The Age-Old Normalization Of Warfare Through Stupidity, Ego And Religion
THURSDAY, APR 7, 2016
The one percent always ate us alive: How human sacrifice led to our society’s gross inequality
Elites knew the value of fearmongering even way back when
Religion has long been a particularly useful tool for social control, with the “fear of god” used in service of every despicable practice from slavery to war. Anew study now reveals that religious rites – particularly, ritual sacrifice – helped create and maintain class stratification in ancient societies. According to researchers from the University of Auckland, Victoria University and the Max Planck Institute for the Science of Human History in Germany, the findings reveal a “darker link between religion and the evolution of modern hierarchical societies” than once thought.
The analysis focused on 93 Austronesian cultures, meaning peoples who originated in Taiwan, later settling in Madagascar, Rapa Nui (Easter Island) the Pacific Islands and New Zealand.

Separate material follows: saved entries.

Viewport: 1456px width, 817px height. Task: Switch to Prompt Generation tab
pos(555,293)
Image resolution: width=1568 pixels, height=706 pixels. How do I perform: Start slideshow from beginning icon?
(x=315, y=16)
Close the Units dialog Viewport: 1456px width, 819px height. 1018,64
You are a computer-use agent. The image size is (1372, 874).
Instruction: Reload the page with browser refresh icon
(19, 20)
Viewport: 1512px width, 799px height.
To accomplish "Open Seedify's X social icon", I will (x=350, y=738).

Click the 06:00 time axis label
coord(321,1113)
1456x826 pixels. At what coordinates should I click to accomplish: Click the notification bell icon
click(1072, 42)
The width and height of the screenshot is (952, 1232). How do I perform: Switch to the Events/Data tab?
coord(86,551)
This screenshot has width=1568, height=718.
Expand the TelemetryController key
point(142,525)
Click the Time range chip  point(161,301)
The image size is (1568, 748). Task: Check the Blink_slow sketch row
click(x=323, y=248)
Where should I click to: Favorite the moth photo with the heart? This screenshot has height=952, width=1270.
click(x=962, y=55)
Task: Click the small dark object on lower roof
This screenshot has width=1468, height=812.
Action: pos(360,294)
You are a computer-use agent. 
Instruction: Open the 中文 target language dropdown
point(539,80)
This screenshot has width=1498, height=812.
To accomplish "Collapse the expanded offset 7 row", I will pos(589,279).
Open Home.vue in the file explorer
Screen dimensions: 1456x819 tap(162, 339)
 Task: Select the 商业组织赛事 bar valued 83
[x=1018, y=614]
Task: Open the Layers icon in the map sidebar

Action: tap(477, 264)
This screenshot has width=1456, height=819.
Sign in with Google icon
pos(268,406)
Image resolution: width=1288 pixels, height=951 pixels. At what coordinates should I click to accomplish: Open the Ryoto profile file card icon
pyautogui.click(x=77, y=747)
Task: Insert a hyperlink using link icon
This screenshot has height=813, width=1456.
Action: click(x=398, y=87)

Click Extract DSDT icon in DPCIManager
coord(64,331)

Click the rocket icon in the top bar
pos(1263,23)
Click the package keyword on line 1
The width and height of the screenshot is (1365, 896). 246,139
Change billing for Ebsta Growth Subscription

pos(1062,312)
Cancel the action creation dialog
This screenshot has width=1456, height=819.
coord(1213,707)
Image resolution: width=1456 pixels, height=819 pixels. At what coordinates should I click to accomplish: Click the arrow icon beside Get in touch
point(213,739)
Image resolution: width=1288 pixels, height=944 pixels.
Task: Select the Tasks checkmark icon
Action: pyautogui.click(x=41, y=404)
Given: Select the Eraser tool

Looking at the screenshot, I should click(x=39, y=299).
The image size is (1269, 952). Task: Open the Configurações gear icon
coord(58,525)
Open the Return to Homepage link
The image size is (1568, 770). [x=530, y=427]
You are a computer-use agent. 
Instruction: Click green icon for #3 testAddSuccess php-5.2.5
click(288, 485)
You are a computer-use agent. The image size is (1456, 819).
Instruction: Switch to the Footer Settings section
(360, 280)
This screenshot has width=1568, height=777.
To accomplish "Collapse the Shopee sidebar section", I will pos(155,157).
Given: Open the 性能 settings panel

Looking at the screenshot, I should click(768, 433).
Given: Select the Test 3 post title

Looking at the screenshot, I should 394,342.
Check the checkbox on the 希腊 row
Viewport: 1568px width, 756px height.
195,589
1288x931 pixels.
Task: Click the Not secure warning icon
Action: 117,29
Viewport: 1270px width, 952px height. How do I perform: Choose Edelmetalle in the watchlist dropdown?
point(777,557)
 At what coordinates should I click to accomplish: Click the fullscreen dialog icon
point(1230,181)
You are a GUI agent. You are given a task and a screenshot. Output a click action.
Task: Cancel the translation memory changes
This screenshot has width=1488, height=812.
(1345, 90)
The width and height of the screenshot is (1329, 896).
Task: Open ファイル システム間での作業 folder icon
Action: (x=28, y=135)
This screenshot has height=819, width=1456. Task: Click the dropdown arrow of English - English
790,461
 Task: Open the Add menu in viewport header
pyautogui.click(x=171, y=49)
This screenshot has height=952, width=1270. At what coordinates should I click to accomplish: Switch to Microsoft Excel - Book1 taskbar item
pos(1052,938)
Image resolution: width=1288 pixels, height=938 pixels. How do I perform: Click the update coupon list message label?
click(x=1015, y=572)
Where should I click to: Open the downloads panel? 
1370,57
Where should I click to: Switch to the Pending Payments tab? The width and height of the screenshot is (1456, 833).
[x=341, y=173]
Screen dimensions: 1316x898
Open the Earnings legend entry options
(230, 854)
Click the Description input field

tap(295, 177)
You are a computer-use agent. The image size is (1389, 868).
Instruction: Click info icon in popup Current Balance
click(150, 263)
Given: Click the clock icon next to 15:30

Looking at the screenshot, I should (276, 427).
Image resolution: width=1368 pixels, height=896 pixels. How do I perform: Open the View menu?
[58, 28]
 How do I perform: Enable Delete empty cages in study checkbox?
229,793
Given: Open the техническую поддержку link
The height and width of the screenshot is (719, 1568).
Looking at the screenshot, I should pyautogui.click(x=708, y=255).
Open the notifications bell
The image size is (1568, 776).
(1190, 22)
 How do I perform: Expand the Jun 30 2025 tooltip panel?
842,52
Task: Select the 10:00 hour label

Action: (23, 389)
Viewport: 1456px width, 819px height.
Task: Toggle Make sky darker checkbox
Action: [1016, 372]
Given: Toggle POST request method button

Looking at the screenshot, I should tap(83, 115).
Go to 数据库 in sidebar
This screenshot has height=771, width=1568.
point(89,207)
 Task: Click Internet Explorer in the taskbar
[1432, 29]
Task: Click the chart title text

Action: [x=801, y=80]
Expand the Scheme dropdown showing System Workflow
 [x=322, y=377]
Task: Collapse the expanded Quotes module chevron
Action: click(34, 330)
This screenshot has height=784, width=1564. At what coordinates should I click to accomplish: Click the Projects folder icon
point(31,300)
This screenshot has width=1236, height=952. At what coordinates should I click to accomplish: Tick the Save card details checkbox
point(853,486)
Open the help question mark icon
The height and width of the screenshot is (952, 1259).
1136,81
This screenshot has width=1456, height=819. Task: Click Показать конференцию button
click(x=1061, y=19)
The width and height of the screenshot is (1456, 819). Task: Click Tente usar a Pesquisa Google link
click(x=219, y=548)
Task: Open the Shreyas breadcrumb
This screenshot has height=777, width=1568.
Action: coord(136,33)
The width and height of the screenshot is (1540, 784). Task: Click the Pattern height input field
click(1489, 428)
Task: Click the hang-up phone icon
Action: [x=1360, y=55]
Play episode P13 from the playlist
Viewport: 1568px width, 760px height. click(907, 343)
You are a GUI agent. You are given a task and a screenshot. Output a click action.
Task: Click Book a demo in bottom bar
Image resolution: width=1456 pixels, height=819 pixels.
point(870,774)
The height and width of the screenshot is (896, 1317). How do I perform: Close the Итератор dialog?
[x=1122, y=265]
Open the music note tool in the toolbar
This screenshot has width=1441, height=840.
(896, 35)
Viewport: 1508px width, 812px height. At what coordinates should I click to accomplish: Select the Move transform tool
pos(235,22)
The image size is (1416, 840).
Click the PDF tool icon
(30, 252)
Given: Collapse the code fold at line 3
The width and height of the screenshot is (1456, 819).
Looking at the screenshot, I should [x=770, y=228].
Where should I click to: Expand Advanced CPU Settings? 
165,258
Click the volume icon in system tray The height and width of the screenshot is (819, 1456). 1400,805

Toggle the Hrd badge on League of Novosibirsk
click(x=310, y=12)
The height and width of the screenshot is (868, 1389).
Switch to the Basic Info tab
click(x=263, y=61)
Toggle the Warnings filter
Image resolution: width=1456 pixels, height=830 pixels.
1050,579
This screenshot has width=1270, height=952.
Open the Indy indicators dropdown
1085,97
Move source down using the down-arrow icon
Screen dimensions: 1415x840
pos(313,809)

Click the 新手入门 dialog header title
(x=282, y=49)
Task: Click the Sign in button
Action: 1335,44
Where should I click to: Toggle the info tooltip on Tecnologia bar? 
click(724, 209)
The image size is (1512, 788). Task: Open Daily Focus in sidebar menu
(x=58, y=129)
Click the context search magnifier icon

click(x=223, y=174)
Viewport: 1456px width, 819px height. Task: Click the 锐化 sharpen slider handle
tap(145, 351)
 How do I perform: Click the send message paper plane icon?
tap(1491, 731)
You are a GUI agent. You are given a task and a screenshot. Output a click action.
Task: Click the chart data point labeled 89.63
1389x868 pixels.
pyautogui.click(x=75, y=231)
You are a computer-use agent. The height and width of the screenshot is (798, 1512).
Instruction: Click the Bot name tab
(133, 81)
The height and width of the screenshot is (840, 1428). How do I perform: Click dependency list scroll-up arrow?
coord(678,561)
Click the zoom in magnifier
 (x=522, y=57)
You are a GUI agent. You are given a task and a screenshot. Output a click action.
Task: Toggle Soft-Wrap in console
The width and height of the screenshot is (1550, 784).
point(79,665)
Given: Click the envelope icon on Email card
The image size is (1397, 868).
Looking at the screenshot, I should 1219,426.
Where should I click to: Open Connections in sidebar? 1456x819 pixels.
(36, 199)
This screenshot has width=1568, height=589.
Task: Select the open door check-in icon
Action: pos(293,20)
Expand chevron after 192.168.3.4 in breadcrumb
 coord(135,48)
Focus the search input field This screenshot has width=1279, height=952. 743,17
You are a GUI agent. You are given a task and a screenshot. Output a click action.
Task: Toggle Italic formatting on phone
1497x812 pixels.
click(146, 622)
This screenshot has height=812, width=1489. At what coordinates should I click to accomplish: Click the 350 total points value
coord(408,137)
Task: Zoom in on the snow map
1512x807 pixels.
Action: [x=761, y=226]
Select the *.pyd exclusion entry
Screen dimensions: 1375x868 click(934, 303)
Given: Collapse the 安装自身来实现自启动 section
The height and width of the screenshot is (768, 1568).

Researchers found that the more class stratification that existed in a society – elites on top, with the rest of the populace on the bottom – the more likely it was to engage in ritualistic killing. By employing “god-sanctioned” sacrifice – which entailed implicitly threatening the lives of many for supposed wrongdoing – the powerful helped frighten the masses into staying in proverbial line. Those at the top became, by proxy, gods among men and women, and they maintained those positions by doling out killings as they deemed necessary.
“By using human sacrifice to punish taboo violations, demoralize the underclass and instill fear of social elites, power elites were able to maintain and build social control,” lead study author Joseph Watts stated in a press release.